Apple signs $578M sapphire deal with GT Advanced TechnologyGT Advanced Technologies Inc. announced a multi-year, $578 million contract with Apple to supply advanced sapphire material.
The contract, detailed in GT's quarterly results announcement, involves the Arizona factory that Governor Jan Brewer announced would create 700 jobs and employ 1,300 construction workers.
Apple's investment is a prepayment funding the accelerated development of GTAT's "next generation, large capacity" Advanced Sapphire Furnace, which is designed to produce high quality sapphire material at a breakthrough low price.

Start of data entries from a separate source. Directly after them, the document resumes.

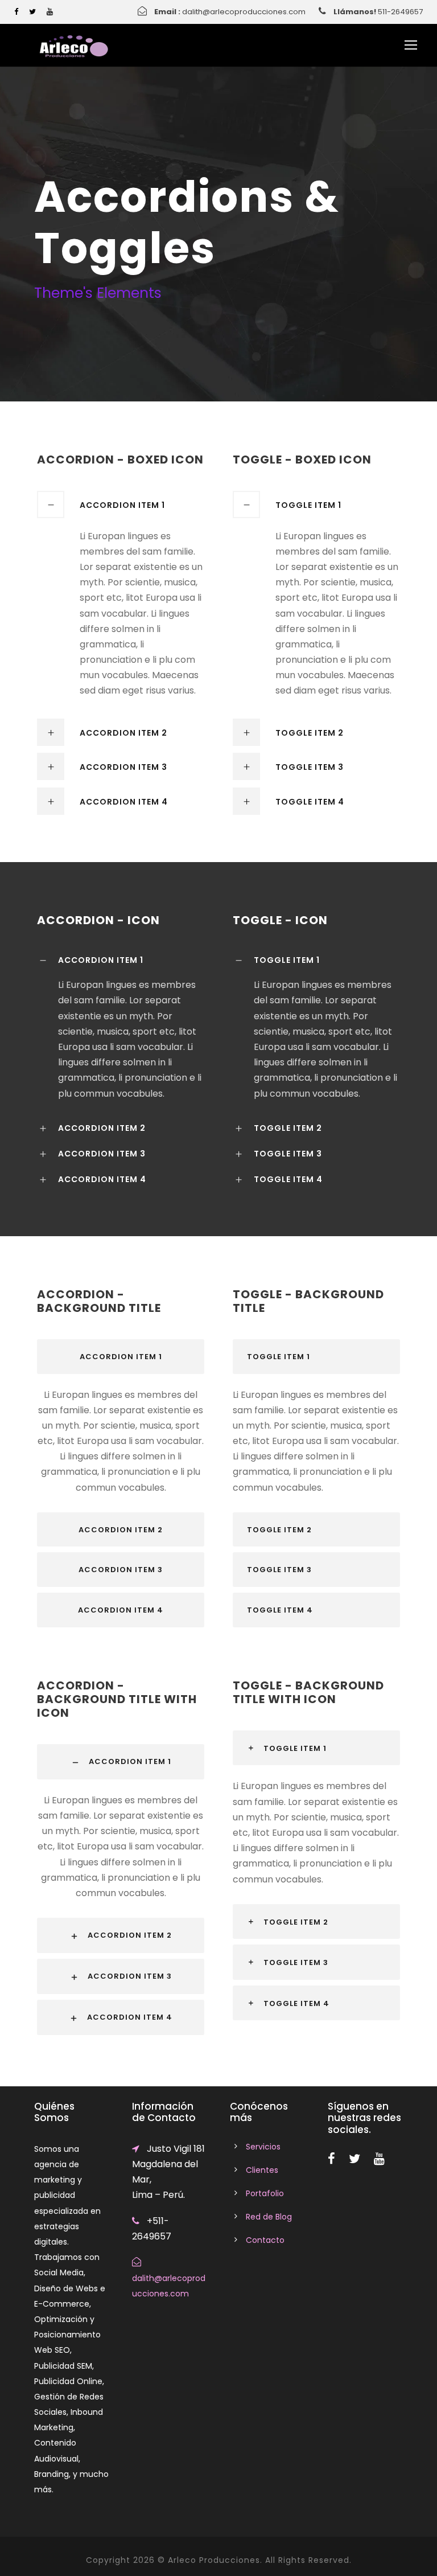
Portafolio (265, 2193)
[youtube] (50, 11)
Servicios (263, 2146)
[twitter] (32, 11)
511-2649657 (400, 11)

"Based on 40 years of proven sapphire production and crystalline growth process technology," GT states, "the ASF combines a highly automated, low risk operating environment capable of producing consistently uniform sapphire boules that yield high quality material for a lower cost of ownership."
Apple is building the facility that will house the GT-owned ASF equipment, and GT will reimburse Apple over the five year contract, beginning in 2015. The contract stipulates a minimum level of capacity and involves supply exclusivity for Apple.

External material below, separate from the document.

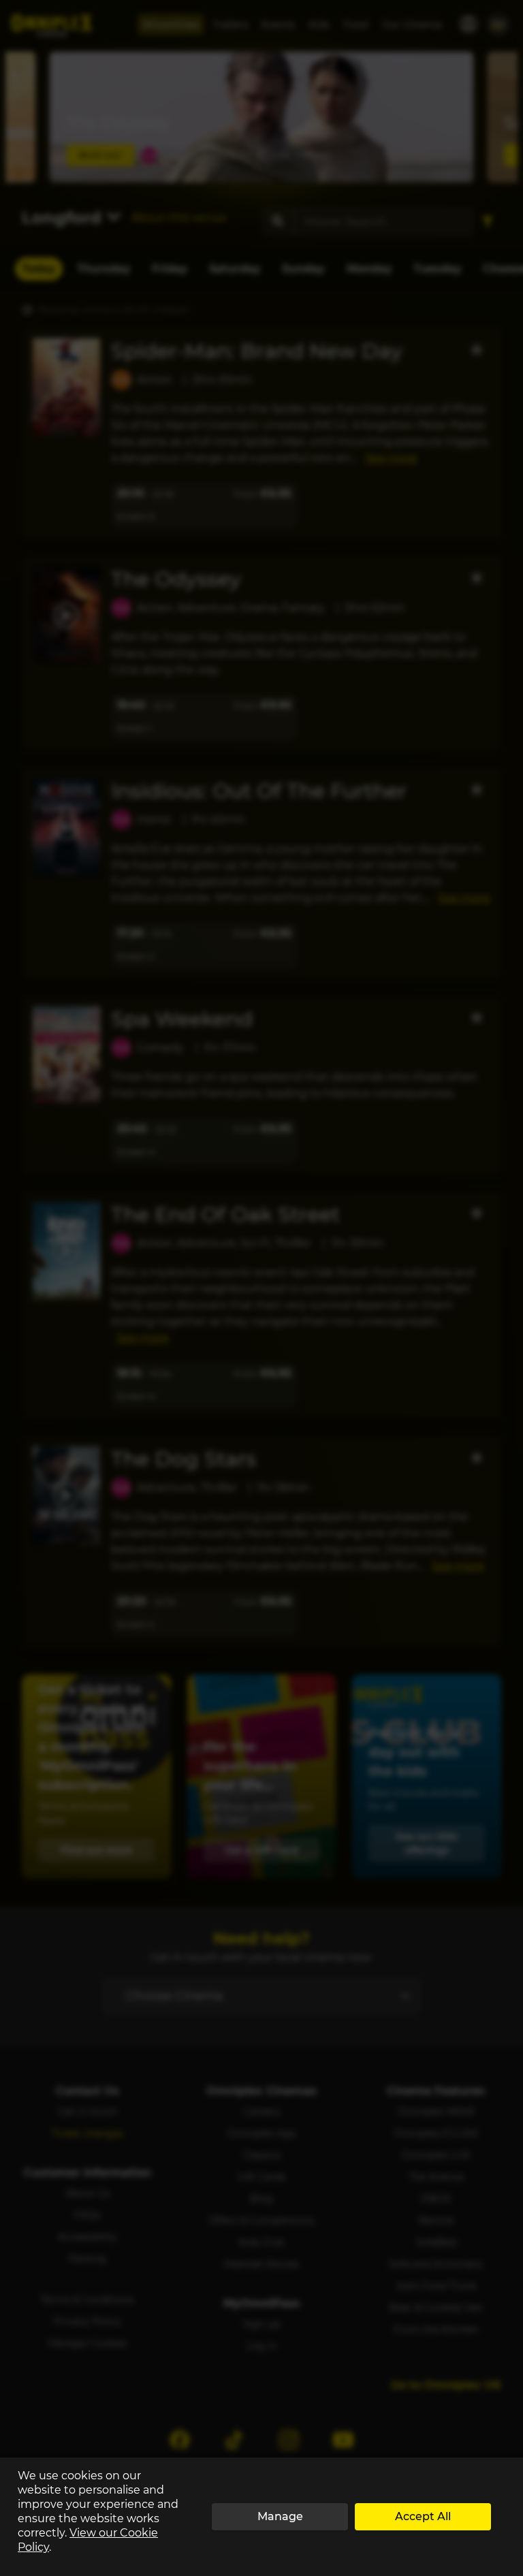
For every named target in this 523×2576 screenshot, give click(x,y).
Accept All (423, 2516)
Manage (280, 2516)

Apple's infusion of capital is critical for GT because production from the new ASF equipment is initially expected to generate much lower margins than the company has historically earned. However, following the Apple deal GT restated its 2014 revenue range to $600 to $800 million (up from 2013's revenue projection of roughly $550 million), noting that the "sapphire segment [is] expected to contribute approx. 80% of the year's revenue" and projecting 2014 revenues to double by 2016.
The deal provides Apple with a new supply of sapphire, which it currently uses in camera lenses and for the protective disk that serves as the Touch ID home button for iPhone 5s (depicted above). Sapphire is also used in LED production, as GT describes in the above video.
Sapphire, a crystalline form of aluminum oxide, can also be used to create an advanced virtually unscratchable alternative to silicon dioxide conventional glass, as described below. It's a potential alternative to Corning's potassium-enhanced Gorilla Glass, which Apple currently uses in its iPhone screens. Sapphire can be made thinner, and therefore lighter, but has historically also been more expensive.
"We are very excited about this agreement with Apple," GT's president and chief executive Tom Gutierrez said in a statement, "as it represents a significant milestone in GT's long term diversification strategy."